The Nigerian government has announced new regulations for Facebook, Twitter, Instagram, and other internet platforms operating in the country, Zintle reports in IT News.
This comes after Nigeria lifted its Twitter ban in the country. Nigeria’s National Information Technology Development Agency (NITDA) released the regulations five months after a six-month ban on Twitter.
The giant social media platform was banned in Nigeria last year after it removed a tweet from President Muhammadu Buhari’s account with regard to freedom of expression in Africa.
The Guardian also reports that the new regulations imposed on the social media giants will ensure that the digital ecosystem is safe for “Nigerians and non-Nigerians” living in the country.
“The guidelines were developed in collaboration with the Nigerian Communications Commission (NCC) and National Broadcasting Commission (NBC), as well as input from Interactive Computer Service Platforms such as Twitter, Facebook, WhatsApp, Instagram, Google, and Tik Tok amongst others,” NITDA said.

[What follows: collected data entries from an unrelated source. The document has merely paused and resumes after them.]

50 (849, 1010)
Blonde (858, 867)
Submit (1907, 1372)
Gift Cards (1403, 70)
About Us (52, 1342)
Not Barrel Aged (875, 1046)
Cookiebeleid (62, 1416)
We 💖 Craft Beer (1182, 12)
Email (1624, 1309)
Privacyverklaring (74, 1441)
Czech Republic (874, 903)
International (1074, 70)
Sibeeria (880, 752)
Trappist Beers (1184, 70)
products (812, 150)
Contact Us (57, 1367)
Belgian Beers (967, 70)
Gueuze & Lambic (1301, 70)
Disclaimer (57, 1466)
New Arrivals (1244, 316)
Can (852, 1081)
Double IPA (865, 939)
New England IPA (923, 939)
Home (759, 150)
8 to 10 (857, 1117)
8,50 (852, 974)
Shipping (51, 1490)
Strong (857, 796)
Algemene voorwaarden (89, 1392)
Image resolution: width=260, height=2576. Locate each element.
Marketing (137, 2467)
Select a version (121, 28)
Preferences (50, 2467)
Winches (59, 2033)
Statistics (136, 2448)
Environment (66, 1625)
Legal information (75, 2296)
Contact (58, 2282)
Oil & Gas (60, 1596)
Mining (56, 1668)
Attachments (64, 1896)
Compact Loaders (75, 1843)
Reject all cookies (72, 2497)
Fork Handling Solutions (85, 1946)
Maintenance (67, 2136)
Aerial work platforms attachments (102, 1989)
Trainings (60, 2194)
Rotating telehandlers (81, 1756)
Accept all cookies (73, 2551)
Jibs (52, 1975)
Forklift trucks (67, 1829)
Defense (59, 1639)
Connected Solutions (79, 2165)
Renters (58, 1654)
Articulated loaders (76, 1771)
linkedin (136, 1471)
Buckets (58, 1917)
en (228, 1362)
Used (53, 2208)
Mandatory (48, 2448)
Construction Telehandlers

Five of the rules that the Nigerian government is imposing on the social media platforms as reported by The Guardian include:
- Nigerian office in the first quarter of 2022
- Appointment of a country representative
- Compliance with applicable tax obligations
- Nigeria to have access to manage ‘prohibited’ content
- Respect for Nigerian laws and the national culture and history
Twitter, the controversial social media platform, apparently had to agree to these five conditions before its ban was lifted. Other social media platforms including Facebook, Instagram, and Google have reportedly agreed to the conditions.
The Nigerian government said that the social media platforms should comply with the new regulations in order to continue operating in the country.
The code also said that the platforms should provide information on harmful accounts including a comprehensive compliance mechanism to avoid the publication of prohibited content and unethical behaviour on their platforms.
“Other relevant stakeholders with peculiar knowledge in this area were consulted such as Civil Society Organizations and expert groups. The results of these consultations were duly incorporated into the Draft Code of Practice,” NITDA spokesperson Hadiza Umar said.